Some Visual Studio Code extensions are nice to use and we can add them

  "extensions": ["svelte.svelte-vscode", "bradlc.vscode-tailwindcss"]

Then here is the tricky part, how to run our container allowing to run again inside the container some containers with podman.

We specify the arguments to make it possible. It's possible to use --privileged flag but I prefer to list the subset of permissions. Using --privileged we don't really know what are the privilege that are required while specifying all of them, people are aware of what is granted/denied.

"runArgs": [
"--cap-add=sys_admin",
"--security-opt",
"seccomp=unconfined",
"--device",
"/dev/fuse",
"--security-opt",
"label=disable",
"--security-opt",
"apparmor=unconfined"
],

Source code of Podman Desktop needs to be editable within the DevContainer so it needs to be mounted.

"workspaceMount": "source=${localWorkspaceFolder},target=/workspace,type=bind",
"workspaceFolder": "/workspace",

Then we need a command to build Podman Desktop.

For that, we use onCreateCommand hook with a custom command

"onCreateCommand": "${containerWorkspaceFolder}/.devcontainer/onCreateCommand.sh",

and in the .devcontainer folder the onCreateCommand.sh script is the following

#!/bin/sh
yarn

MODE=production yarn run build && yarn run electron-builder build --linux --dir --config .electron-builder.config.cjs

Two instructions:

  1. Fetch all Node.js dependencies.
  2. build Podman Desktop in the dist folder using Linux as target Operating System.

After the start of the container, how to launch Podman Desktop, the website and VNC, etc ?

Just use postStartCommand hook.

"postStartCommand": "${containerWorkspaceFolder}/.devcontainer/postStartCommand.sh",

and in the .devcontainer folder the postStartCommand.sh script is the following:

#!/bin/sh

# Start all services
/usr/bin/supervisord -c /etc/supervisord.conf &

# wait X server to be ready or after 2mn exit
echo "Waiting for X server to be ready"
timeout 120 bash -c 'until xdpyinfo -display :0 &> /dev/null; do printf "."; sleep 1; done'

# launch podman desktop
echo "Launching Podman Desktop"
cd dist/linux-unpacked/&& ./podman-desktop &

# Launch the 9000 redirect after 20 seconds
sleep 20
websockify --web=/usr/share/novnc localhost:9000 localhost:5900 &

# launch the website rendering
echo "Launching Website"
cd website && yarn start

It starts VNC and noVNC, start precompiled Podman Desktop and start the documentation rendering.

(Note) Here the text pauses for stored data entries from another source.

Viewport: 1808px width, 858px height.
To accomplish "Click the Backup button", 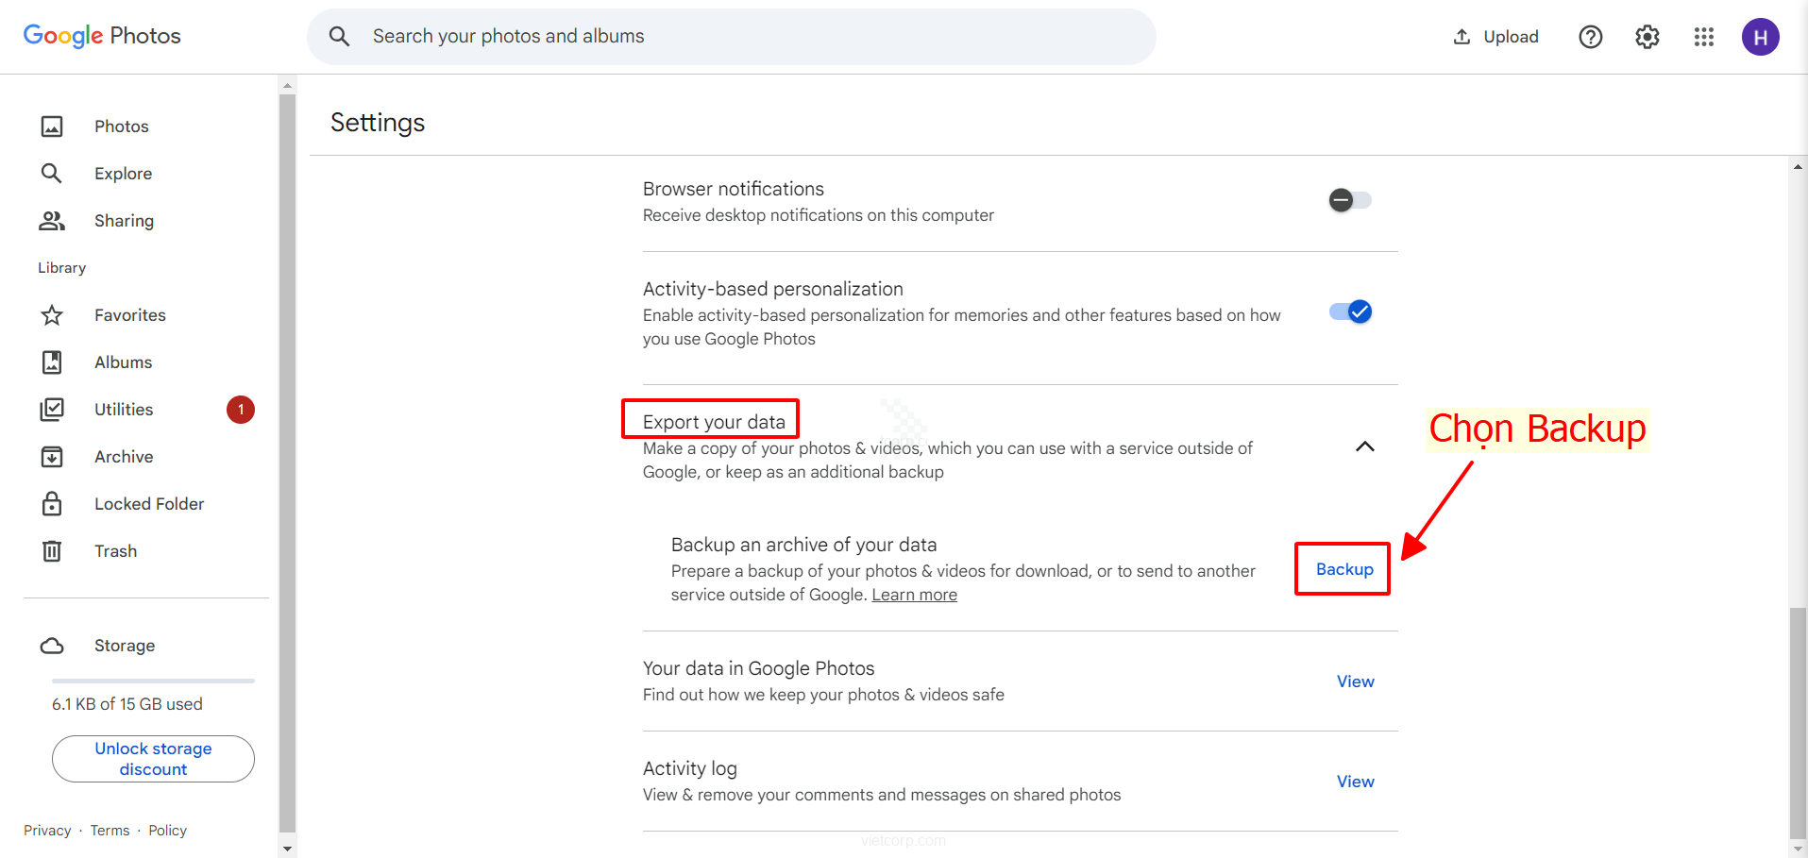I will point(1342,568).
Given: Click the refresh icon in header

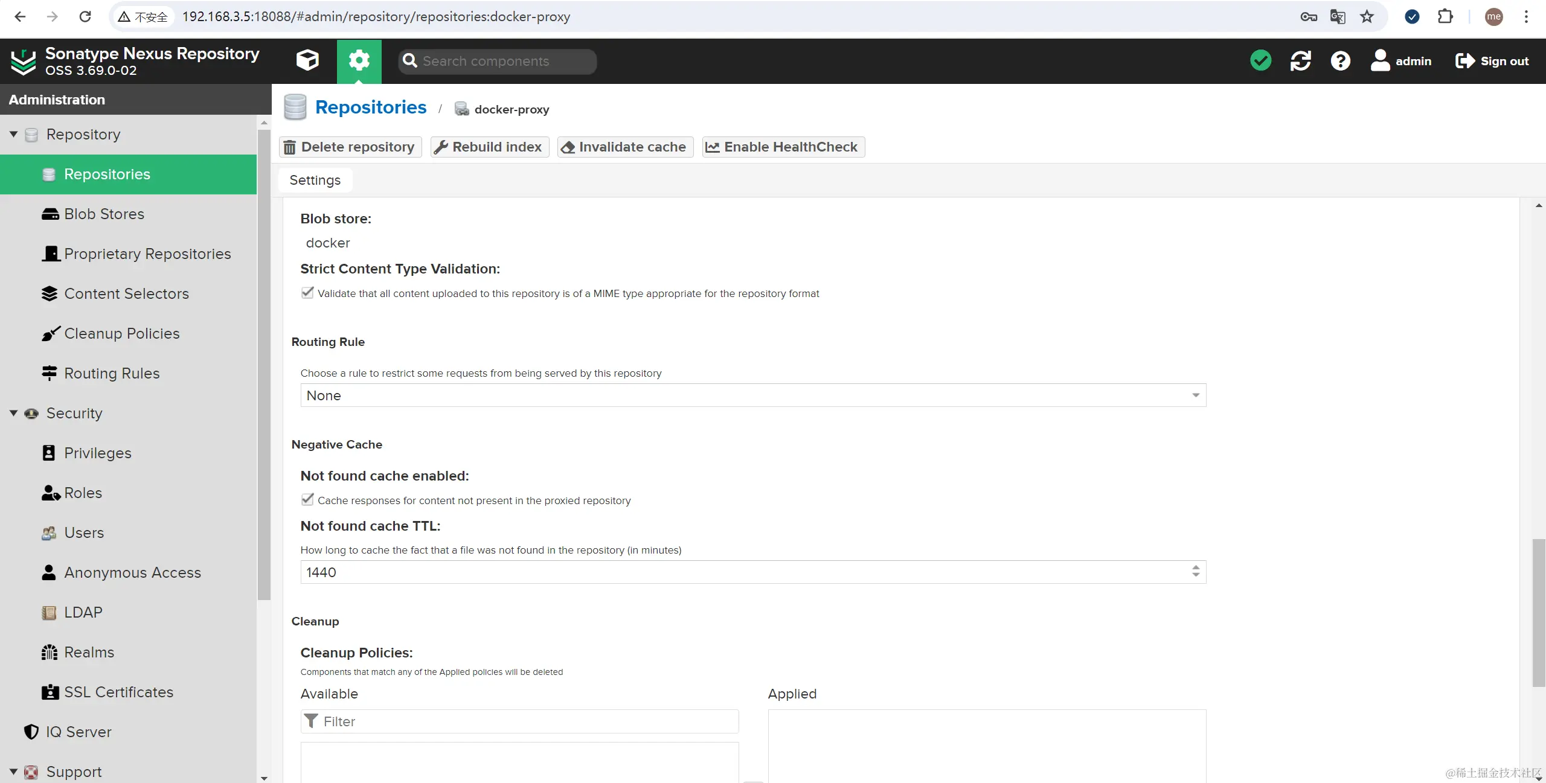Looking at the screenshot, I should coord(1300,60).
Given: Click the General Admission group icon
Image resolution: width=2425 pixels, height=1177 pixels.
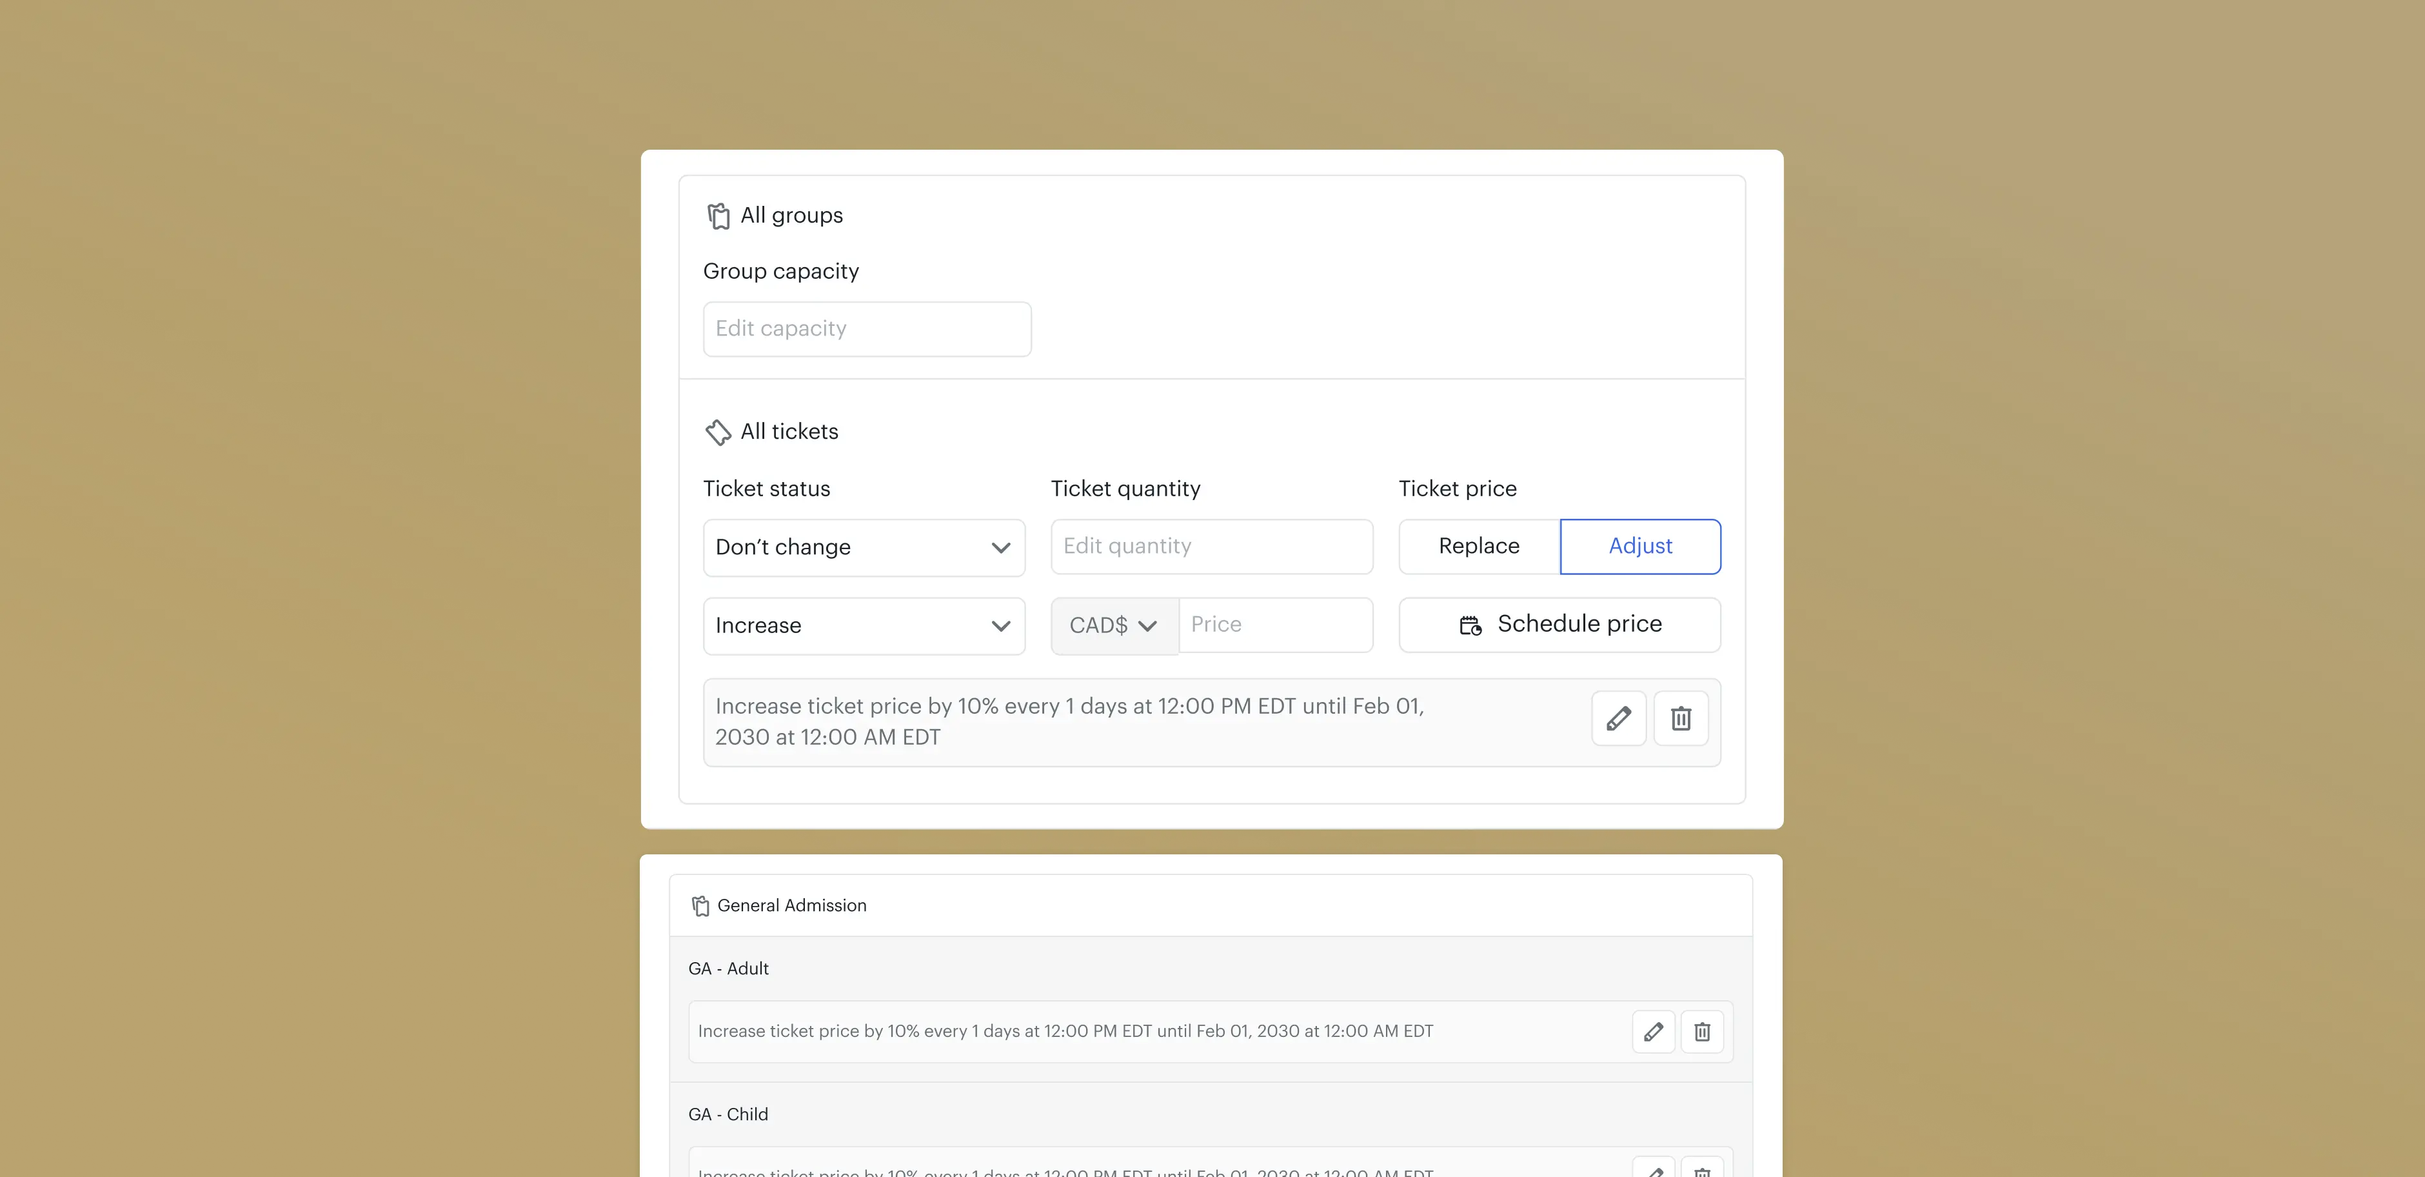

It is not launching the Watch mode/development mode of Podman Desktop as it requires a container having more than 8GB of memory.

Picking up a larger instance with for example 16GB, it's possible to use development mode.

Of course, to make VNC happy, we need to specify the DISPLAY environment variable.

"remoteEnv": {
"DISPLAY": ":0"
}

When the DevContainer is fully available, we want to have a way to quickly open the Website rendering URL and noVNC

Let's tweak the devcontainer.json file by adding the portsAttributes section

"portsAttributes": {
"9000": {
"label": "vnc",
"onAutoForward": "openPreview"
},
"3000": {
"label": "website"
}
}

After all post-creation steps, the Preview browser inside the VS Code editor will open a window to VNC. And another port (3000) is flagged for the website.

Using the DevContainer.json on Github Codespace

As a user, opening a workspace with all what we configured is done using a single click.

Go to https://github.com/containers/podman-desktop then click on the < > Code dropdown and click on Create codespace on main button.

Open Codespace

Once you click on the button, the codespace is setting up:

Preparing Codespace

After few minutes, as there is not yet prebuilt codespaces, the codespace is opening.

The simple Browser displays the noVNC window: Opening Codespace

Click on the connect button. Then on the terminal you can enter podman run quay.io/podman/hello and the container is detected in Podman Desktop. Testing Codespace

It's also possible using the port widget to get on 3000 port by clicking on the world icon a preview of the website in another tab. Changing source code of the website will refresh the content of the window.

Depending on the usecase, it's also possible to open documentation in the preview browser.

Edit website Codespace

Conclusion

The DevContainer image for Podman Desktop is recent so it'll probably evolve over time by adding new capabilities but it allows you to easily build/run/experiment and contribute to the tool or the website.